Damien Newton ’99 was 6 years old when he was introduced to his first bike, a hand-me-down from his older brother, repainted his favorite color orange. With blocks on the pedals so his feet could reach, Newton learned to ride on the rural trails and fields outside Reading, Pennsylvania, where he was raised. Today, Newton bikes through Greater Los Angeles, where as editor and founder of Streetsblog Los Angeles (la.streetsblog .org), an online, nonprofit news site, safe cycling is just one of many transportation issues he covers on a daily basis.
“Transportation is an issue that everyone understands in one way or another,” says Newton, who majored in political science at Johns Hopkins before earning a master’s degree in communications from American University. “The general Streetsblog idea is that if we provide people with safe, reliable options that aren’t necessarily car-based, people will choose them sometimes—not necessarily every time—but sometimes.”
Streetsblog began in New York in 2006 as a way to address livable street issues and transportation policies. After working for Goucher College and on campaigns for Sen. Barbara Mikulski (D-Md.) and Los Angeles City Councilman Lawrence Bell, where he reported to Bill Henry ’92 and Peter Dolkart ’95, Newton moved to New Jersey to work for the Tri-State Transportation campaign, a nonprofit dedicated to reducing reliance on cars and trucks. He ran in the same social circles as the Streetsblog New York founders and was an avid reader of the news site.
When Newton and his wife, Marybeth Miceli ’99 (ENG), planned a move to Los Angeles in 2008 for her job, Newton approached Streetsblog New York with the idea of doing something similar on the West Coast. Instead, the company asked him to launch a Los Angeles version of the news site. Six years later, Streetsblog Los Angeles is its own separate nonprofit with close ties to the New York and Washington Streetsblogs.
Newton likens the relationship to National Public Radio and its affiliates: “We’re the local channel of the national, but we have our own editorial board, our own calendar, our own fundraising.”
Eighty percent of the blog is underwritten with grants from foundations like the California Endowment, a public health foundation. The other 20 percent comes from advertising and reader donations. Newton has also launched Streetsblog sites for Santa Monica and Long Beach.
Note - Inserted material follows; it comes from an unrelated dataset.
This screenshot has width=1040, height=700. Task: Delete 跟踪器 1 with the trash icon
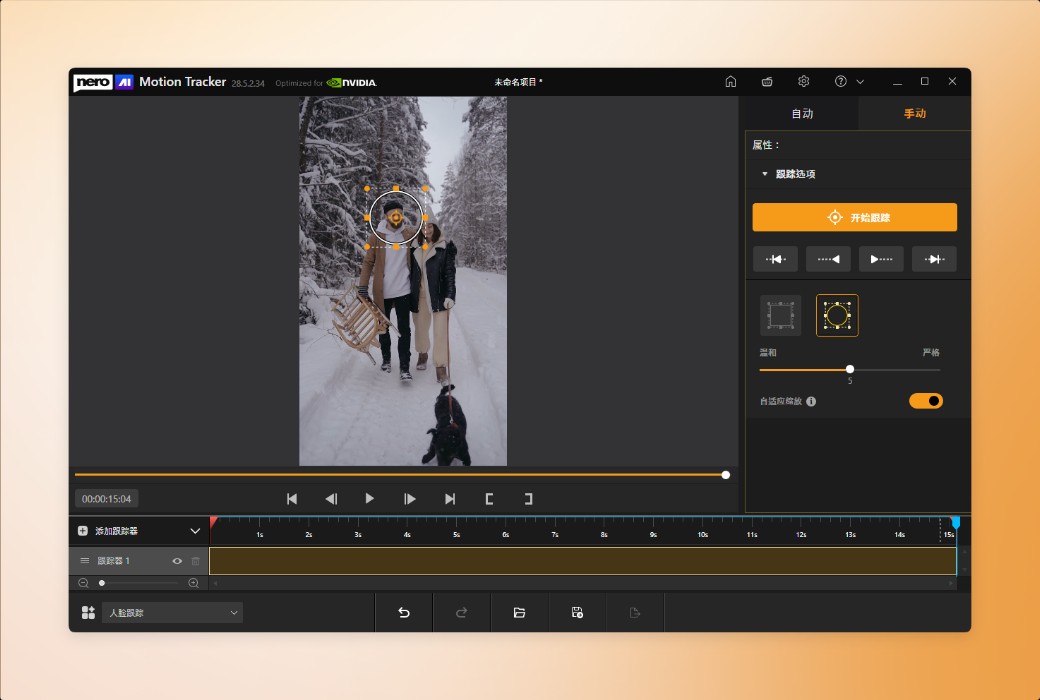(196, 561)
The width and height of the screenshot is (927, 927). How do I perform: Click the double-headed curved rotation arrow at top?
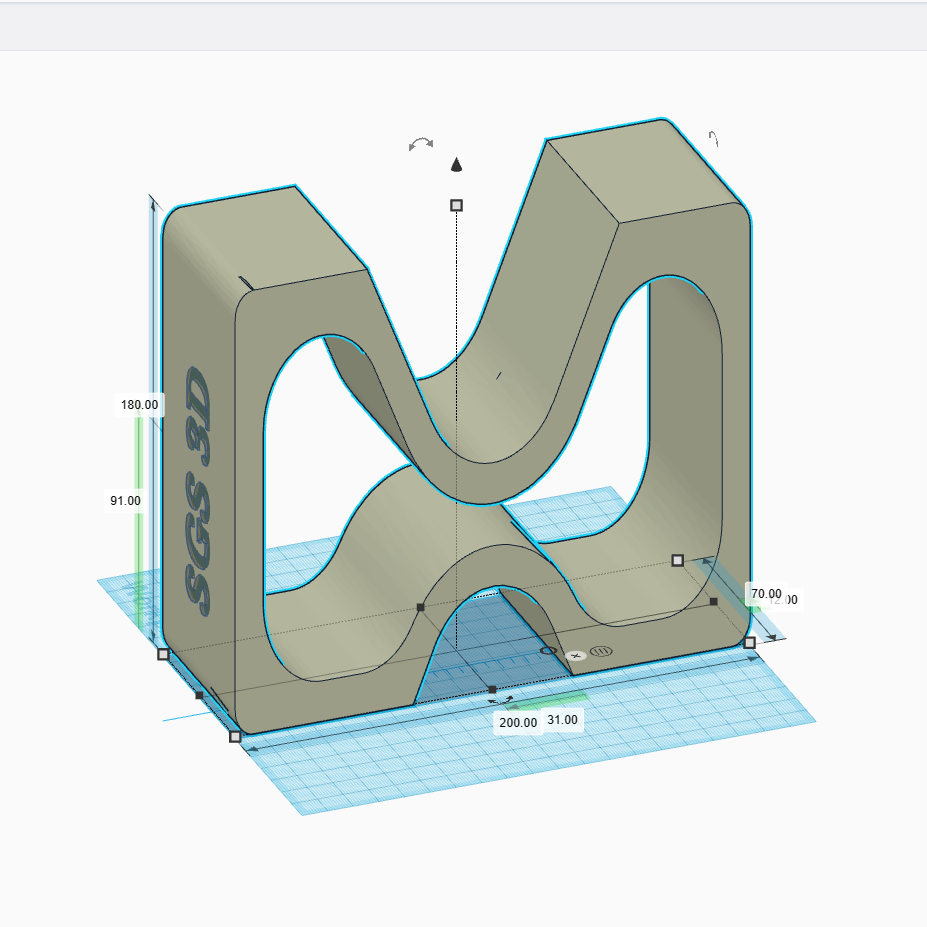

Streetsblog Los Angeles features a range of articles, from updates on current transportation issues in the California Legislature, to “The Week in Livable Street Events,” to links to national and world stories with a transportation focus, to personal essays about walking children to school, or when to begin biking with an infant on board.
“We practice a type of journalism we refer to as impact journalism, and we measure the quality of our stories and the value of our work based on whether the stories are resonating in the community or making impact on policy, not by number of page views and click-thrus and those sorts of things,” Newton says. The best stories, he says, both report and help to frame the discussion of issues crucial to readers dedicated to livable streets.
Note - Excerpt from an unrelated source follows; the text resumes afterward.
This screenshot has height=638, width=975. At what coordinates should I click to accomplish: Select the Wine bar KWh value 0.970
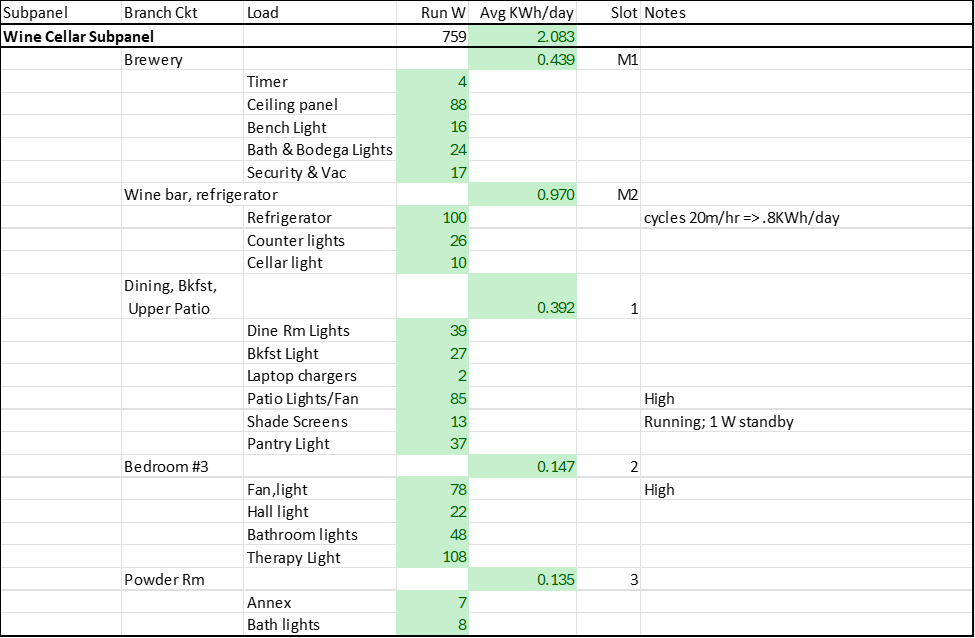click(x=555, y=195)
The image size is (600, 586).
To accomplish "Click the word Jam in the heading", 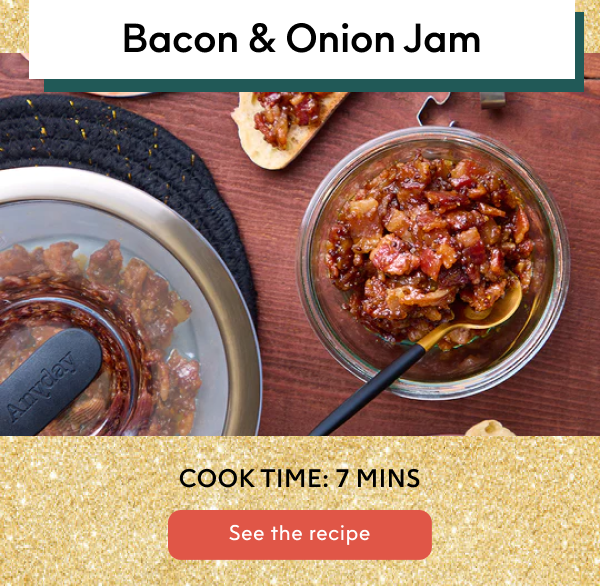I will pos(442,39).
Case in point is a piece Newton counts as one of Streetsblog Los Angeles’ real successes: a story on child bucket seats that attach to the front of a bicycle, something that at the time was illegal in Los Angeles. “We wrote a story about how in the changing world of bicycles, you were actually outlawing something that was really safe,” Newton explains. Newton mailed the article, which included examples of different kinds of bikes and makes of child seats and testimonies from people who used them, to two Los Angeles City Council members he characterizes as “bike-friendly.” Soon, Newton was in City Council headquarters demo-ing the bike and seat he used to drive his two children to pre-school. The legislation passed, opening up the opportunity, says Newton, “for hundreds of kids to have an experience where they’re getting biked around by their parents instead of driven around.”
Although Newton calculates that in a given day, roughly 90 percent of his commuting is done by bike or walking, this wasn’t always the case. At Hopkins, he admits, he had to drive in order to get to his internship in Howard County. “When I see the signs connecting Baltimore campuses via bike lanes, I think that’s awesome,” he says. “I wish I had thought of that.”